■ **What is needed**
Retype, word for word, every line from the one holding "The image size is (327, 122)." through the one holding "Given: Click the 1958 bytes value" in the entries below, both included, and only those lines.

[Data items]
Start of Block
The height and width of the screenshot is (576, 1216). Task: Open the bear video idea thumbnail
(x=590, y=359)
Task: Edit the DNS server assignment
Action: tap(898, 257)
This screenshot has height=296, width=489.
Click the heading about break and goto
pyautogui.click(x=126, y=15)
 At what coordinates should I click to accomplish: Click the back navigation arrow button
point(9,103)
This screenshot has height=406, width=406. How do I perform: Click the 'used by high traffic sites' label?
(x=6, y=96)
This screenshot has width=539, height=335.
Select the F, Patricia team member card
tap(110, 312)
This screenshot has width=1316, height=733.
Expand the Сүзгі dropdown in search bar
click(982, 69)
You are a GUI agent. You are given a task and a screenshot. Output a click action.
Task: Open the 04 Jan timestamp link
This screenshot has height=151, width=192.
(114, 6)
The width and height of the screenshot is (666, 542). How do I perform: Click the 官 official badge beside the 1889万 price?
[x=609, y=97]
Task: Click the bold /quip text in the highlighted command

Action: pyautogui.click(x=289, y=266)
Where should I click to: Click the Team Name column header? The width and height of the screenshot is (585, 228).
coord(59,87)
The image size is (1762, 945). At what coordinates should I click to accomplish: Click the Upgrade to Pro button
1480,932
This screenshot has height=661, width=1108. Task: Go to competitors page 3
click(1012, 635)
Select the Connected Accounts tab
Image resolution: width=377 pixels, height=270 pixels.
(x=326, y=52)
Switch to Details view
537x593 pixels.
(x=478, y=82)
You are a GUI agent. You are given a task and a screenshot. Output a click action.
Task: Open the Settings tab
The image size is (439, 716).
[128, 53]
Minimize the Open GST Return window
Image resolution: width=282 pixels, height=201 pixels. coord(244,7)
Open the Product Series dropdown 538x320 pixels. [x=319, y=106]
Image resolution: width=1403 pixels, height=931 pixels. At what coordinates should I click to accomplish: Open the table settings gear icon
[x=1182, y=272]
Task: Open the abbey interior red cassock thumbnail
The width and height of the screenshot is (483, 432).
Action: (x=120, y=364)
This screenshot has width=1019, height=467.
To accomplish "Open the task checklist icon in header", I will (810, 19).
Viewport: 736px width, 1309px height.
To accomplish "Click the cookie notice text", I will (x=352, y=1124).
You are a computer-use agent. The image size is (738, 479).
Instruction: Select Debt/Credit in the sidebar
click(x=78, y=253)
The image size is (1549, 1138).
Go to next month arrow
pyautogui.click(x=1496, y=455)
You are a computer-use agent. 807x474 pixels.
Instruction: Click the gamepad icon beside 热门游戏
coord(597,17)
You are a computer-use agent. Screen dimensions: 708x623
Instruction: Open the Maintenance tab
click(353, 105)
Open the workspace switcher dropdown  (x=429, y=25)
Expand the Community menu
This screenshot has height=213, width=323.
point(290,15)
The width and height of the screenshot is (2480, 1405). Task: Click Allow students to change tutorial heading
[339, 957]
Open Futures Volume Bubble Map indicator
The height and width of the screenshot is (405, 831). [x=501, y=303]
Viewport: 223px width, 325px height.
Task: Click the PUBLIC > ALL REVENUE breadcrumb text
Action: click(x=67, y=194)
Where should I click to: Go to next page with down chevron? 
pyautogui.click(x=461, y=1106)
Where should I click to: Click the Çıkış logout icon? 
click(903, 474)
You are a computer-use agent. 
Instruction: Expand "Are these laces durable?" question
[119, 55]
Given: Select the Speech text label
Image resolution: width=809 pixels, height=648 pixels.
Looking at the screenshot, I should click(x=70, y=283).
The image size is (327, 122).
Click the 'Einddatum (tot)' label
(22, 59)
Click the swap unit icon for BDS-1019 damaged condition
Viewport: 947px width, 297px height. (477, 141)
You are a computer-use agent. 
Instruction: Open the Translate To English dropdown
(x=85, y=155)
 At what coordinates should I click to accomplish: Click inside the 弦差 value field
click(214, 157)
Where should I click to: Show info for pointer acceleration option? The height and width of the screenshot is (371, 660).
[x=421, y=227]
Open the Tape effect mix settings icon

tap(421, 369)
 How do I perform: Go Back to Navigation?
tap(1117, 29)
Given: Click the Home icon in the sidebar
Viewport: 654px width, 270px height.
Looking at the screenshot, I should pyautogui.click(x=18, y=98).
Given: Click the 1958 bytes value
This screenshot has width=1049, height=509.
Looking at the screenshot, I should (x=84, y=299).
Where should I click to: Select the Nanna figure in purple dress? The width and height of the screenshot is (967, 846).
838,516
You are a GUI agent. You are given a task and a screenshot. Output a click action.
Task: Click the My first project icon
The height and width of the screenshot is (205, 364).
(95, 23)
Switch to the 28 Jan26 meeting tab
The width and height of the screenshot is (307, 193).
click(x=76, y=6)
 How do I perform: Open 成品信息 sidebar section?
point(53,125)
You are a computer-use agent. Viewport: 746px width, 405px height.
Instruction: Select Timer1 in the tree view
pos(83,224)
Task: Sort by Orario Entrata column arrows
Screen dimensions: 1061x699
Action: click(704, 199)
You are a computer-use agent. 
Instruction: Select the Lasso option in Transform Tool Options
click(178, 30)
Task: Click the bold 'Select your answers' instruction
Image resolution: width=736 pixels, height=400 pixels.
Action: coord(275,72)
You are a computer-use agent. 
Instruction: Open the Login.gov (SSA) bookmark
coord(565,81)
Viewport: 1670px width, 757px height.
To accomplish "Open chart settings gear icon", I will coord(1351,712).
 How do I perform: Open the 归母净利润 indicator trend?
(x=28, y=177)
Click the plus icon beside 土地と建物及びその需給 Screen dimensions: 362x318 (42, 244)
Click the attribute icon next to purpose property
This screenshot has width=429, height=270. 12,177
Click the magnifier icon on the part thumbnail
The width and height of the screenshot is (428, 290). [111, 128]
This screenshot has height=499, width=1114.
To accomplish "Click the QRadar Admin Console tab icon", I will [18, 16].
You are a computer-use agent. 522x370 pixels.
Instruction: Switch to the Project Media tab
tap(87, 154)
End of Block
■ **Answer for this exercise**
The image size is (327, 122).
Click the 'Einddatum (tot)' label
(22, 59)
Click the swap unit icon for BDS-1019 damaged condition
Viewport: 947px width, 297px height. (477, 141)
You are a computer-use agent. 
Instruction: Open the Translate To English dropdown
(x=85, y=155)
 At what coordinates should I click to accomplish: Click inside the 弦差 value field
click(214, 157)
Where should I click to: Show info for pointer acceleration option? The height and width of the screenshot is (371, 660).
[x=421, y=227]
Open the Tape effect mix settings icon

tap(421, 369)
 How do I perform: Go Back to Navigation?
tap(1117, 29)
Given: Click the Home icon in the sidebar
Viewport: 654px width, 270px height.
Looking at the screenshot, I should pyautogui.click(x=18, y=98).
Given: Click the 1958 bytes value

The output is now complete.